So how do I solve my problem? I want it so that when the user presses
Ctrl-C or eds the task from task manager (or the kill command in UNIX) then
the system should shutdown gracefully. This means it should call the
destructors of all objects, which means freeing dynamic memory, closing
sockets, closing file handles, close SQL connections, etc.

My approach was to set up a signal handler using std::signal. If the signal
handler does nothing the program resumes execution at the point where the
signal was raised (kind of like the RESUME command in basic).
std::signal is not very useful due to the implementation-defined
behaviour when a second signal arrives, and IIRC "End Process" in
Windows does not cause a SIGINT. Look at the POSIX sigsetaction and
Win32 SetConsoleCtrlHandler functions instead. Note that console
handlers run in a separate thread, unlike signal handlers.
So one of my thoughts was to throw an exception in the signal handler, and
after returning control to the point in the function where the signal was
raised, the program would detect the exception and perform stack unwinding.
But we are not allowed to throw exceptions in signal functions.
Correct. Signals are in general *asynchronous*; they can interrupt
anything, just like a switch to another thread.

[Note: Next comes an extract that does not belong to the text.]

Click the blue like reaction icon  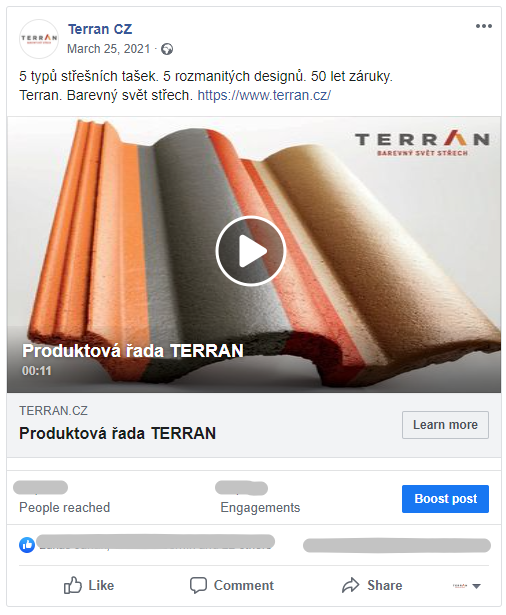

<snip> My other thought was to call std::exit in the signal handler. But
unfortunately this function not destroy local objects in all stacks.

<snip>

It also results in undefined behaviour.

However, since you're writing a network server which waits on
accept(), there is a solution - or rather, two similar solutions for
the two platforms I know. In the signal handler, you set a flag (of
type volatile sig_atomic_t under Unix, or using one of the interlocked
functions under Windows) and close() or closesocket() the listening
socket, causing accept() to fail. In error-handling for accept() you
check this flag (using an interlocked function under Windows). POSIX
guarantees that close() is safe in a signal handler (usually it is a
system call and so atomic w.r.t. signals). Under Windows I believe
the WinSock functions are all thread-safe.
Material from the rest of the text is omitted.